Characterization of nanoporous gold electrodes for bioelectrochemical applications

The high surface areas of nanostructured electrodes can provide for significantly enhanced surface loadings of electroactive materials. The fabrication and characterization of nanoporous gold (np-Au) substrates as electrodes for bioelectrochemical applications is described. Robust np-Au electrodes were prepared by sputtering a gold-silver alloy onto a glass support and subsequent dealloying of the silver component. Alloy layers were prepared with either a uniform or nonuniform distribution of silver and, post dealloying, showed clear differences in morphology on characterization with scanning electron microscopy.

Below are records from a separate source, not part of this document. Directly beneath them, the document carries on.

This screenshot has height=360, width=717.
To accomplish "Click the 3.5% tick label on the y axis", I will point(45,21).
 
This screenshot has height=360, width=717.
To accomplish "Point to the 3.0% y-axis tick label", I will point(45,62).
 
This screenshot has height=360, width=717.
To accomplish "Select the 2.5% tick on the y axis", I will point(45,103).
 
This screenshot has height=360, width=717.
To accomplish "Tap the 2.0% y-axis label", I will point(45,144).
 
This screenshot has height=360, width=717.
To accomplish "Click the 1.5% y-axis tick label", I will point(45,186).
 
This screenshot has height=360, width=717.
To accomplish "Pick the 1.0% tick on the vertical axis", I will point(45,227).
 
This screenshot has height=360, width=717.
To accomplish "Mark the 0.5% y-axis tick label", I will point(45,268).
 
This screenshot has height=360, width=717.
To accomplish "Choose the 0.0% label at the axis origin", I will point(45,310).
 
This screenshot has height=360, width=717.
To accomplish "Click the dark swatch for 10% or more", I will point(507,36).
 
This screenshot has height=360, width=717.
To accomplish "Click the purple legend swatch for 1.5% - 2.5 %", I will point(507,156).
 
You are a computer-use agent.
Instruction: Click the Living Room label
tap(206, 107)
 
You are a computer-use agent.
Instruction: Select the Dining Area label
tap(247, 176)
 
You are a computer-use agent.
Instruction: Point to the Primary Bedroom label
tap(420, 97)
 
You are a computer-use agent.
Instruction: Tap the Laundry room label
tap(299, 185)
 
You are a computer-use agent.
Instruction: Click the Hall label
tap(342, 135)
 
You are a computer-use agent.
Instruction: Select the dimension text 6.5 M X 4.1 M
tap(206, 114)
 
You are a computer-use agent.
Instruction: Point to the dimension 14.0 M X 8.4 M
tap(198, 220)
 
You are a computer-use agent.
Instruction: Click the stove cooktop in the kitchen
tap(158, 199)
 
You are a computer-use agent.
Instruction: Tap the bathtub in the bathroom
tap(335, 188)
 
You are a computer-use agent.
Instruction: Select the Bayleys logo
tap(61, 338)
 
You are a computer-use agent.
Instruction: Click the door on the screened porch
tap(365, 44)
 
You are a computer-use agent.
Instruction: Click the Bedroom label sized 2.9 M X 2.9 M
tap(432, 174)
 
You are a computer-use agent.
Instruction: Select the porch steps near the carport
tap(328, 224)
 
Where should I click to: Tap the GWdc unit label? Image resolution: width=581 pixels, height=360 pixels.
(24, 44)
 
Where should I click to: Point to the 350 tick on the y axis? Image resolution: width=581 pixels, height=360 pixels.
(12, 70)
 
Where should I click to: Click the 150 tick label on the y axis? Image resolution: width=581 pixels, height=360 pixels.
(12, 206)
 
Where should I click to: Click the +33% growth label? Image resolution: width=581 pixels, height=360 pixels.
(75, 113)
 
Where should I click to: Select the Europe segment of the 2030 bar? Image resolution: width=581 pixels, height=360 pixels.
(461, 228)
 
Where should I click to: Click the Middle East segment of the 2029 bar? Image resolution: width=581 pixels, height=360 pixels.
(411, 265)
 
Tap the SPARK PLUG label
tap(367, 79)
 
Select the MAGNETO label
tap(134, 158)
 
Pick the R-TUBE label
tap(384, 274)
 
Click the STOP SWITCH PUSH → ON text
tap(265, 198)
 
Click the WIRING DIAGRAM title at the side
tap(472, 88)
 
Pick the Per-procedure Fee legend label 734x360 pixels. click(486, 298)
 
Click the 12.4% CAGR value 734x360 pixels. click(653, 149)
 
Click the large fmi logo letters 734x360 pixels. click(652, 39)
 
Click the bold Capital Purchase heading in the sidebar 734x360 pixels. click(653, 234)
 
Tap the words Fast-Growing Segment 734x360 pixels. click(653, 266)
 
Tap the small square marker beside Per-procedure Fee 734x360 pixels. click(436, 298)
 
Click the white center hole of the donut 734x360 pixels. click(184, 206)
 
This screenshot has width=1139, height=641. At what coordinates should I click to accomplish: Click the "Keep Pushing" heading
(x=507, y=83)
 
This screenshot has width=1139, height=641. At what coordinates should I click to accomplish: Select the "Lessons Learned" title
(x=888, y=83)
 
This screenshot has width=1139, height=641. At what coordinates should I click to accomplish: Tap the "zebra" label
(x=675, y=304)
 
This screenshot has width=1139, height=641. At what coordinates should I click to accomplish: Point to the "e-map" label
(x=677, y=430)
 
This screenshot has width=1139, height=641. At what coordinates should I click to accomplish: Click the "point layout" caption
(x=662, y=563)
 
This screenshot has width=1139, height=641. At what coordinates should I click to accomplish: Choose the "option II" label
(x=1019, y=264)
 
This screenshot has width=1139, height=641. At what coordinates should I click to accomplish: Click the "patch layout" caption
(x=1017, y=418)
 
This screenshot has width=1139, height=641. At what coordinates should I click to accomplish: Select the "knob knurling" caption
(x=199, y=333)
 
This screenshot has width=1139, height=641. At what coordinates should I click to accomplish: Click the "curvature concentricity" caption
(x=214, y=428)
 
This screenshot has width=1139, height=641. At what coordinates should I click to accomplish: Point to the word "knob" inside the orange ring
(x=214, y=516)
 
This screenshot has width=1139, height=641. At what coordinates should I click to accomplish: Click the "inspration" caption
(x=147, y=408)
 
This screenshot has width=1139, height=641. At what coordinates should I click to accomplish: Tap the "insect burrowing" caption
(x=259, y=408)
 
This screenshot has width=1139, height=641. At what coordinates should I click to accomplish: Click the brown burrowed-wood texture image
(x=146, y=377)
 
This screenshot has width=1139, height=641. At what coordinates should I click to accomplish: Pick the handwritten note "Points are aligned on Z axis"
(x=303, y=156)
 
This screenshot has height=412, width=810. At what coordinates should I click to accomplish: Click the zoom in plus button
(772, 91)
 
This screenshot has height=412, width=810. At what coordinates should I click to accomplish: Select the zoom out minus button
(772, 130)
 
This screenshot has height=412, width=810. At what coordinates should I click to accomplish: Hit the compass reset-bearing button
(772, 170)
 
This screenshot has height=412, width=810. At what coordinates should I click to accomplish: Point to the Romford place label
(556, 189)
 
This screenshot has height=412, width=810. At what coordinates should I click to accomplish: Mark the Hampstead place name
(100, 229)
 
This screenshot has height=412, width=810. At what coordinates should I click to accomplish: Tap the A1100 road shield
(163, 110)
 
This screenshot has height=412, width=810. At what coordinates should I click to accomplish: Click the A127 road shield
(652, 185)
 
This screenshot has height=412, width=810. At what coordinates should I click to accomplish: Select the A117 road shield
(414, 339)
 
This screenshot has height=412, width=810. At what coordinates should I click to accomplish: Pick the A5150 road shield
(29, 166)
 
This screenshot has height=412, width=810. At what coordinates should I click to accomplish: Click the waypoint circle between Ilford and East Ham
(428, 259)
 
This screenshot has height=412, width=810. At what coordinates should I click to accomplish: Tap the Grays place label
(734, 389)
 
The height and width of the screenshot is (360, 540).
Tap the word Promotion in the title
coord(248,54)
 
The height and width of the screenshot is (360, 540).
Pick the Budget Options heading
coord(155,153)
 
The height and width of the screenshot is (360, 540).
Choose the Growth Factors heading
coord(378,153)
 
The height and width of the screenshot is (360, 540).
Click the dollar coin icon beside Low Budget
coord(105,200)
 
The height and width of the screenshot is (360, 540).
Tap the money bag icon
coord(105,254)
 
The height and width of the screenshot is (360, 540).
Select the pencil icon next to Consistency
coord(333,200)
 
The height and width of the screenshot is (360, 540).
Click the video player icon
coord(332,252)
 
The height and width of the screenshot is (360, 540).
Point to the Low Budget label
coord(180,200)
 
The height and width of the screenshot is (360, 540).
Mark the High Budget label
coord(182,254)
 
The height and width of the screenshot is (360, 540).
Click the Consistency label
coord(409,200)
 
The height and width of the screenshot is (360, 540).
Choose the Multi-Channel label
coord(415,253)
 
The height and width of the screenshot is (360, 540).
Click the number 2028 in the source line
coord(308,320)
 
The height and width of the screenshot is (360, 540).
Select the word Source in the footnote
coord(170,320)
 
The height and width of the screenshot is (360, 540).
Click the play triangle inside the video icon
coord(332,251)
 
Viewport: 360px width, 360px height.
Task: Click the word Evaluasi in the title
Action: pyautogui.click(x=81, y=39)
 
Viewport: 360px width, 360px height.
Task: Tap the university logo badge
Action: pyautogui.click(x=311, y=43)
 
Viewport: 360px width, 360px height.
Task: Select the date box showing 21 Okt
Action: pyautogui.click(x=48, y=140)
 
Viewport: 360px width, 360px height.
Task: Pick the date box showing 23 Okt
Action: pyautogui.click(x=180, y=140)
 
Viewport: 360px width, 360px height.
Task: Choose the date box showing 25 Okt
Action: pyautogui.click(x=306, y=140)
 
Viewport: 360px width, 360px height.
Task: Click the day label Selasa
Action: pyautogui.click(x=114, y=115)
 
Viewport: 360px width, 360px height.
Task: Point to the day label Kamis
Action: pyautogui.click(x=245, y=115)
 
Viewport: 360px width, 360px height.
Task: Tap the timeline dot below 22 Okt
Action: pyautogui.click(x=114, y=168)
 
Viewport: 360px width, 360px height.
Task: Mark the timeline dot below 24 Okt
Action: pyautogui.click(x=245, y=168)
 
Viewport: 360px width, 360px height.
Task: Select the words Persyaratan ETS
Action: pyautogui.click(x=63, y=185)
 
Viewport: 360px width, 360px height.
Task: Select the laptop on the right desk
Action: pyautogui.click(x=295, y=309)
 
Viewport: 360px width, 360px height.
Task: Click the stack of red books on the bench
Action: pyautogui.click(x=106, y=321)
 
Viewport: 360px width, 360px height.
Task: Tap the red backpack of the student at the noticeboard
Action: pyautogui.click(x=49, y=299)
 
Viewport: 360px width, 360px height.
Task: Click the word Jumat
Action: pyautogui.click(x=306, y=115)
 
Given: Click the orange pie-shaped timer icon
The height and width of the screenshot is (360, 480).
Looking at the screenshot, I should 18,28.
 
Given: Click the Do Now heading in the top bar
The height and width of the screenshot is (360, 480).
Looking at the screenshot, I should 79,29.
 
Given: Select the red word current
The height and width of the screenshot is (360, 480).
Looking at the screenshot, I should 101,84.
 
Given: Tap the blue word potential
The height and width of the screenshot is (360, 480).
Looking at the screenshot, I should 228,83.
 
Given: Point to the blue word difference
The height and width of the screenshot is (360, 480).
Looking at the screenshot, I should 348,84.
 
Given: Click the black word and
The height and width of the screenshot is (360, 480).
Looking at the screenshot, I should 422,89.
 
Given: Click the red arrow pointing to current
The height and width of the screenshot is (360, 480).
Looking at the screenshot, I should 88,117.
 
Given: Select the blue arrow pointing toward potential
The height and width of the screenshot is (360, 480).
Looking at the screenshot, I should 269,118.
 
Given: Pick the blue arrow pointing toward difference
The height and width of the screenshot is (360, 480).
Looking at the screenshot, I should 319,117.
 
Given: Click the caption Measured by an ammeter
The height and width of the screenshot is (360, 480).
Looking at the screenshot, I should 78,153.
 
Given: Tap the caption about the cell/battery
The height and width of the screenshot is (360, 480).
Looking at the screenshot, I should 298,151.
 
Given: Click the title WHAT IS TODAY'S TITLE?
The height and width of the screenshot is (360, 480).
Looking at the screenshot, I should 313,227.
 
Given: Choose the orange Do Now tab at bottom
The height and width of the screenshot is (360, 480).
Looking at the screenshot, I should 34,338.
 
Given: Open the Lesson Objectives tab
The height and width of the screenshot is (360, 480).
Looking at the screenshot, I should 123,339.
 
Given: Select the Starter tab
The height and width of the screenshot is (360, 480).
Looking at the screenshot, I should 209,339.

Redox reactions under kinetic control, in particular measurement of the charge required to strip a gold oxide layer, provided the most accurate measurements of the total electrochemically addressable electrode surface area, A(real). Values of A(real) up to 28 times that of the geometric electrode surface area, A(geo), were obtained. For diffusion-controlled reactions, overlapping diffusion zones between adjacent nanopores established limiting semi-infinite linear diffusion fields where the maximum current density was dependent on A(geo). The importance of measuring the surface area available for the immobilization was determined using the redox protein, cyt c. The area accessible to modification by a biological macromolecule, A(macro), such as cyt c was reduced by up to 40% compared to A(real), demonstrating that the confines of some nanopores were inaccessible to large macromolecules due to steric hindrances. Preliminary studies on the preparation of np-Au electrodes modified with osmium redox polymer hydrogels and Myrothecium verrucaria bilirubin oxidase (MvBOD) as a biocathode were performed; current densities of 500 μA cm(-2) were obtained in unstirred solutions.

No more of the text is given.